While the moon “muscled in” on the peak of the Geminids near full phase last week, the natural satellite will have shrunk to a thin, waning crescent phase when the Ursids reach their peak. And even after the moon rises at around 4:30 a.m. local time on Monday, it won’t create much of a hindrance to meteor watching.
This is a fortunate circumstance, because the Ursids are an often neglected meteor shower. That’s because the meteor shower almost always coincide with the winter solstice, which means skywatchers must brave cold temperatures to see the display. And while the Geminids typically produce prolific numbers of bright meteors during the course of a single hour, the usual Ursid rate is considerably less, bringing only about a dozen or so moderately bright meteors per hour at the shower’s peak. These meteors, or “shooting stars,” are actually the dusty material shed by Comet 8P/Tuttle, which orbits the sun once every 13.6 years and is not due to return until August 2021.

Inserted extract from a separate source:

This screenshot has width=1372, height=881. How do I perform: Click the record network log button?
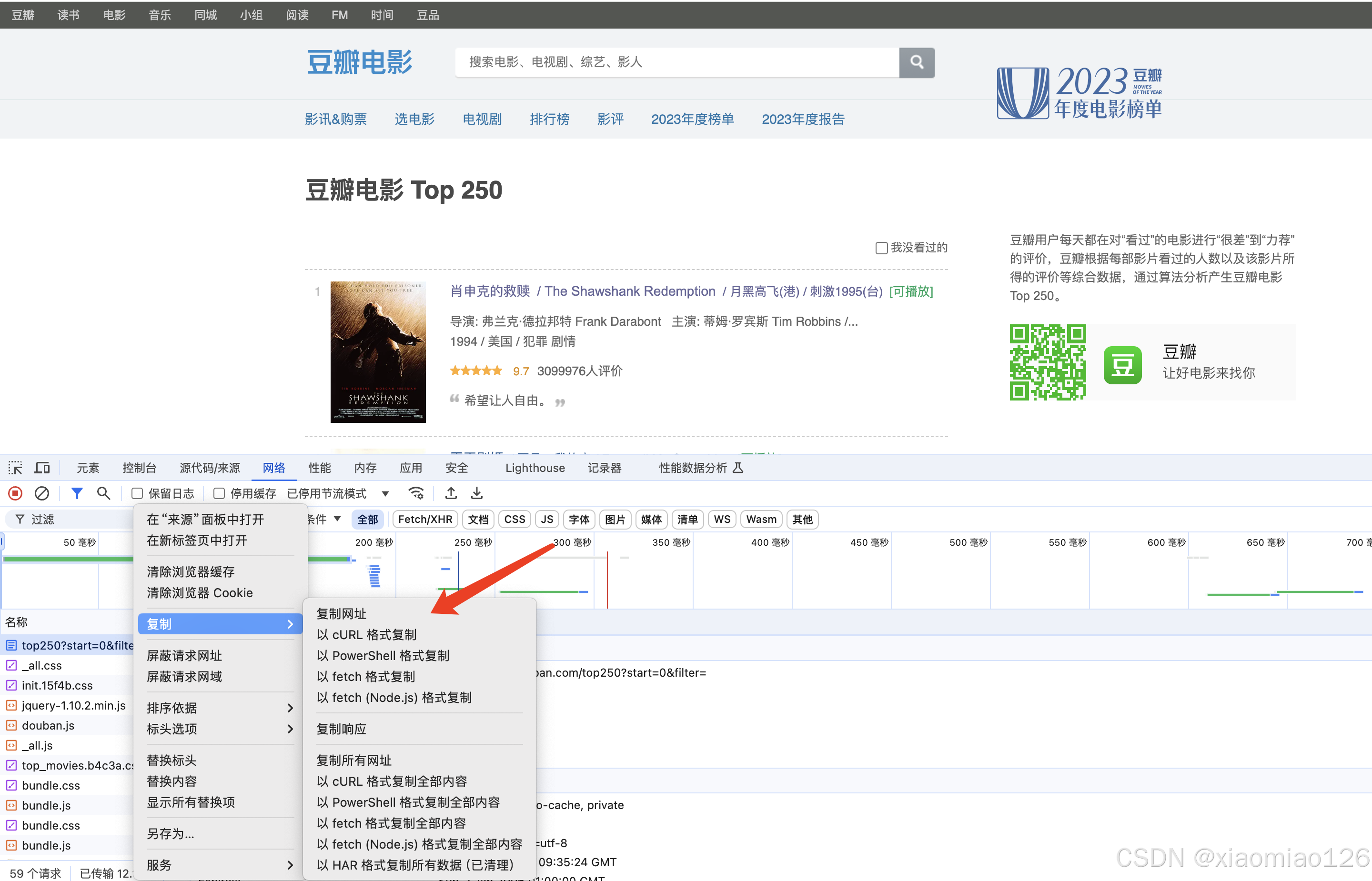click(15, 493)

On occasion, planet Earth has interacted with a dense, narrow stream of particles shed by this comet, which has caused brief outbursts of Ursid meteors numbering in the dozens per hour. This happened in 1945 and 1986, and counts reached 30 per hour in 2000 and again during the years 2006 through 2008. But unfortunately, no such interaction is expected this year.
Then again, you might want to periodically check the sky on Sunday night, just in case the “Little Bear’s meteor shower” decides to come out of winter hibernation.